All of the records below are to be output exactly; no image belongs in the result.

☆ ☆ ☆

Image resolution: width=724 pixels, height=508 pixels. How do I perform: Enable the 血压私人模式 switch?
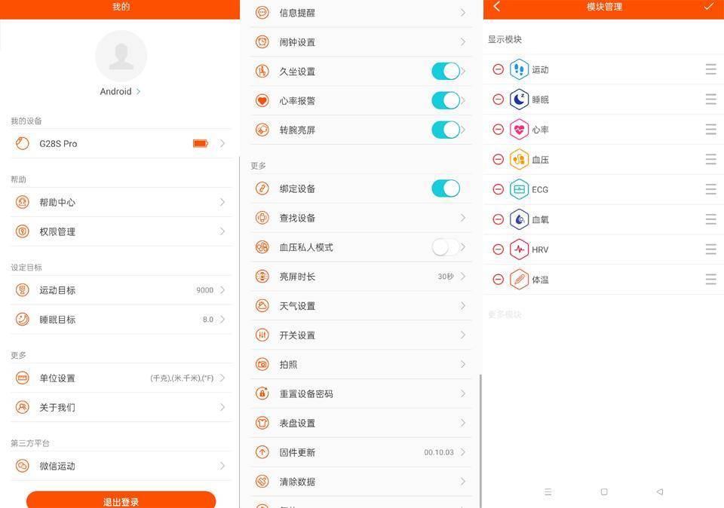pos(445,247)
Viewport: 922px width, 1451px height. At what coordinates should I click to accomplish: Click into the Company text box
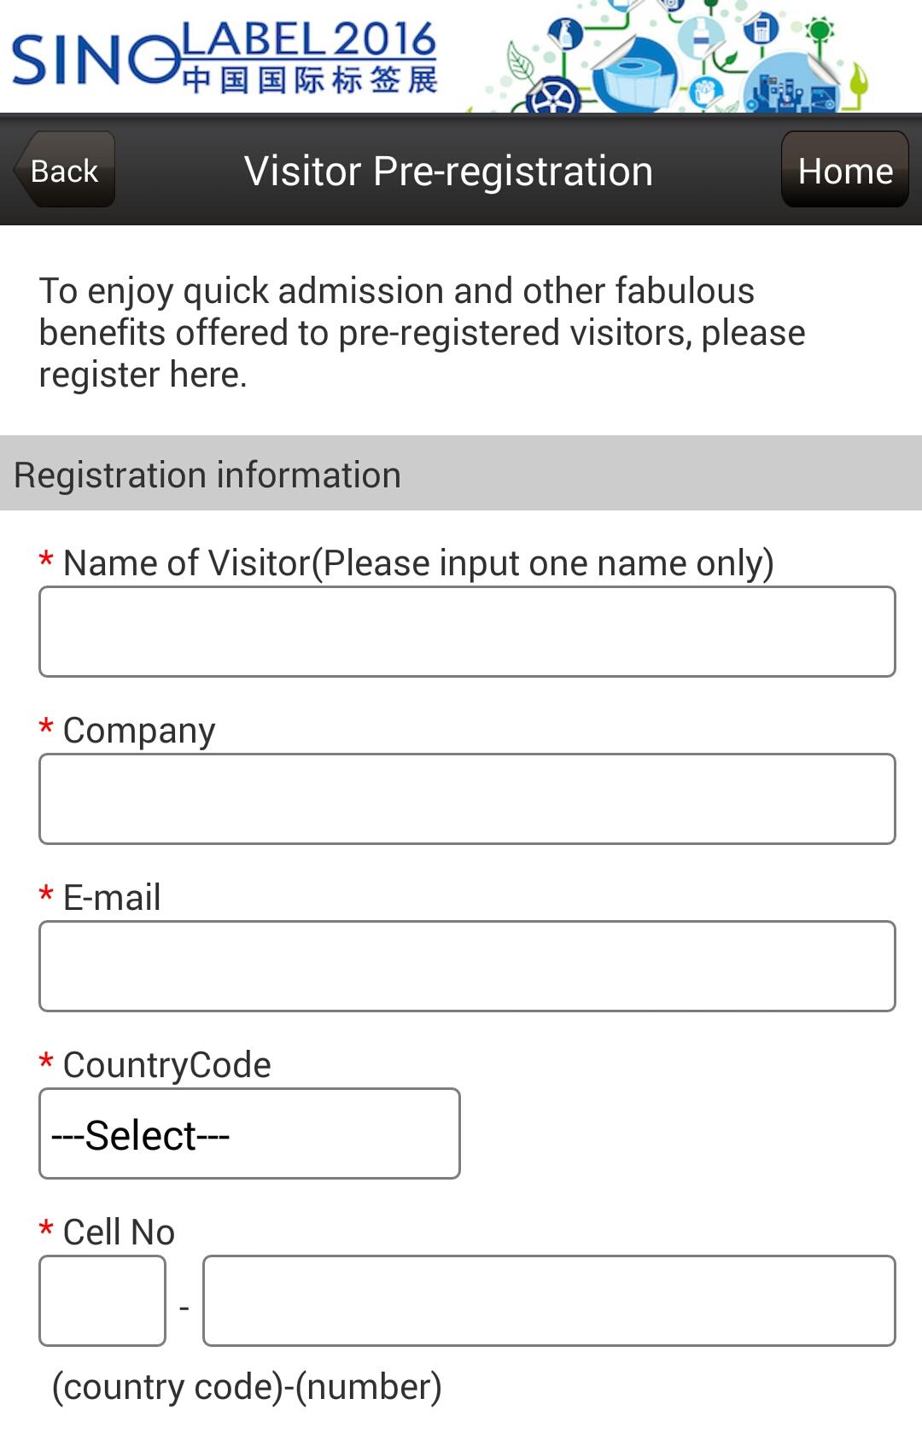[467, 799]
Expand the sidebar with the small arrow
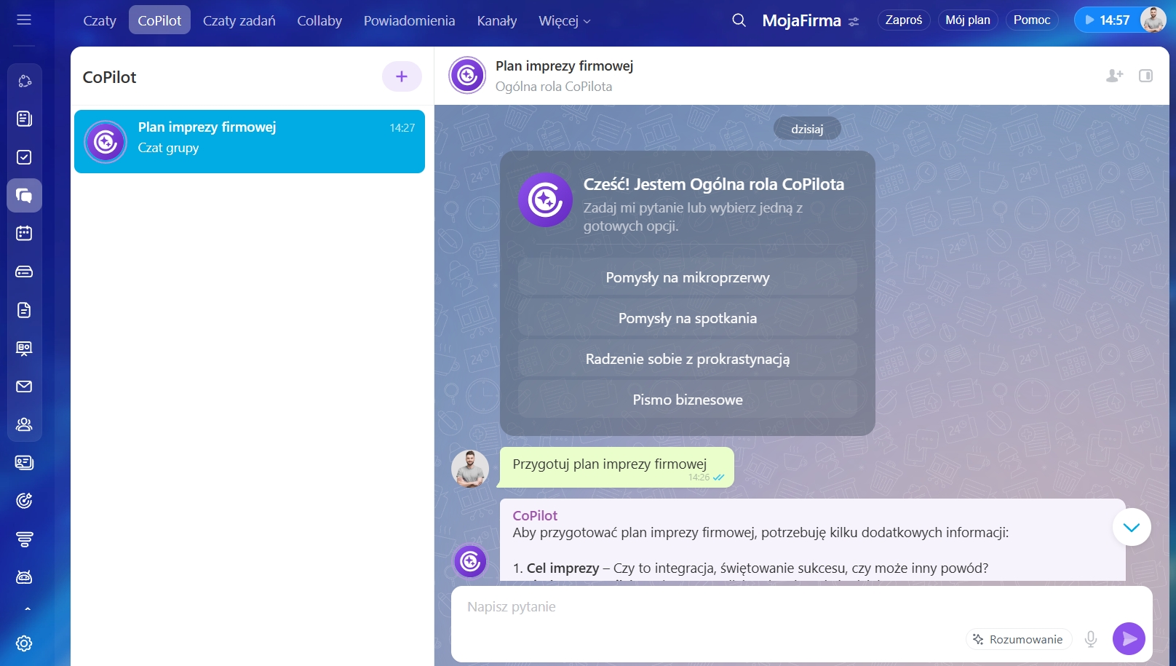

☆ ☆ ☆

### Result of this exercise
Image resolution: width=724 pixels, height=508 pixels. How do I perform: Enable the 血压私人模式 switch?
pos(445,247)
Viewport: 922px width, 1451px height. At what coordinates should I click to accomplish: Click into the Company text box
[467, 799]
Expand the sidebar with the small arrow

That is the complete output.